Author: JPPublished: Jan 04, 2010 at 8:12 pm 0 comments

Product managers are the jacks-of-all-trades living behind the great and the ordinary products all around us.  They are in charge of the product's position in the market, its features, and ultimately its profitability.  One of the biggest challenges is crafting a product that truly strikes a chord with an audience, making it immediately feel comfortable. Craig Stull, Phil Myers, and David Meerman Scott, the authors of Tuned In: Uncover the Extraordinary Opportunities That Lead to Business Breakthroughs, describe a six-step process for creating products that do just that, using several case studies as well as personal experience to illustrate its points.

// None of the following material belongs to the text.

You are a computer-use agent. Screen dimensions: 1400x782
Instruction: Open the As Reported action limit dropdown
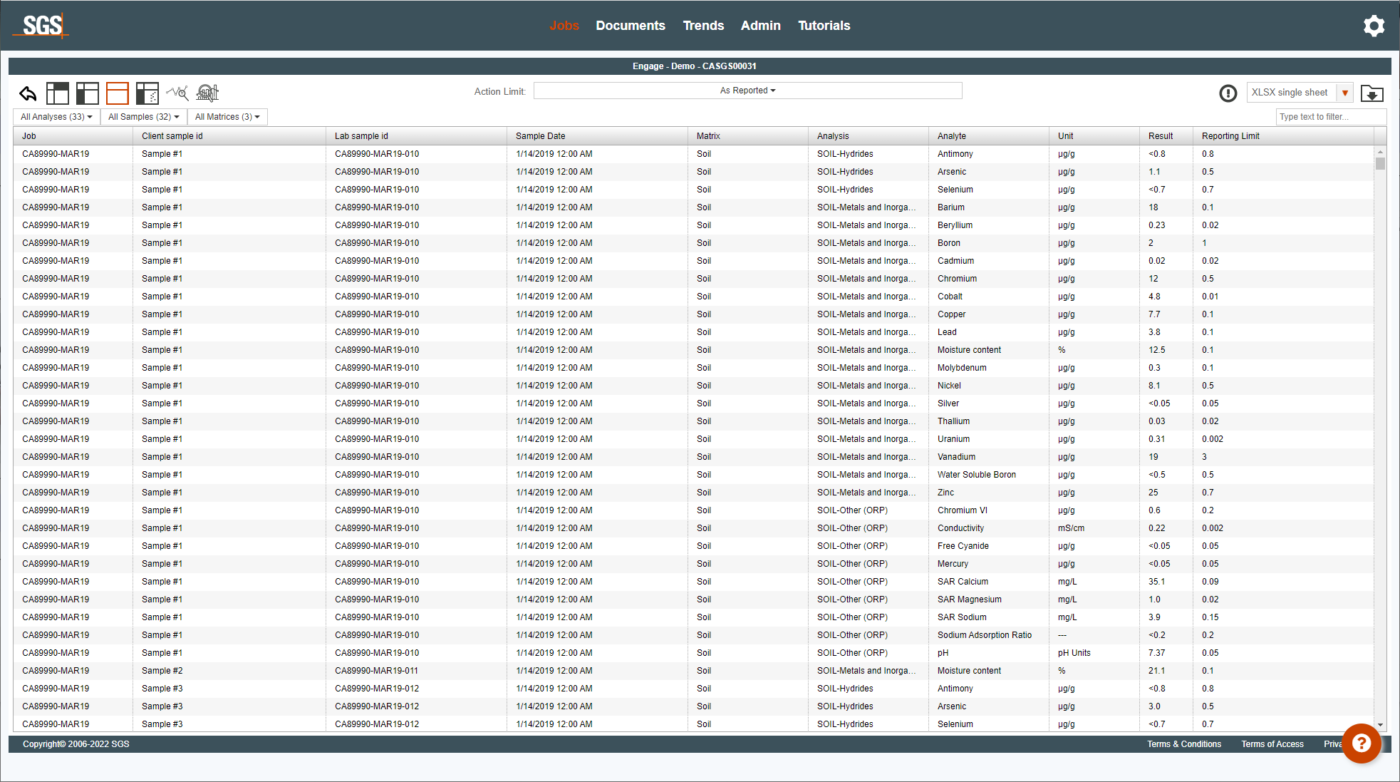(x=747, y=91)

The six step process is as follows:

1. Find unresolved problems
2. Understand buyer personas
3. Quantify the impact
4. Create breakthrough experiences
5. Articulate powerful ideas
6. Establish authentic connections

The authors are thought leaders with Pragmatic Marketing, a highly-regarded consultancy in the world of product management.  They teach a proprietary framework of 37 elements of product management which at a high level describes the process of identifying a market, finding problems in that marketing, developing solutions and bringing them to market.  In the framework, while not diminishing the importance of the others, Tuned In focuses on the identification of market problems, requirements, use scenarios and positioning elements to illustrate the point that only by interacting with existing customers and prospects (tuning in) can one identify the problems people are willing to pay to solve.  Products that do not solve a problem people are willing to pay to have solved, in Pragmatic's view, should not be developed.

Tuned In is written in a highly readable style that is short on jargon but long on stories that hit home.  A prime example of a "resonator" from the book is Zipcar, which the authors point out solves a need for a market that had not previously been met by any existing car rental company: the urban dweller who needs a car for a short time.  In a recent article in Money magazine, stalwarts Ford and Hertz are cited as wanting "in" on Zipcar's market — one which they had failed to observe and fill at any point in their long history.  (It can be argued that companies like Ford and Hertz may have considered a car-sharing market but decided in self-interest NOT to fill it; the article claims that for every shared car, 20 are taken off the road, which is not good for the traditional car business.)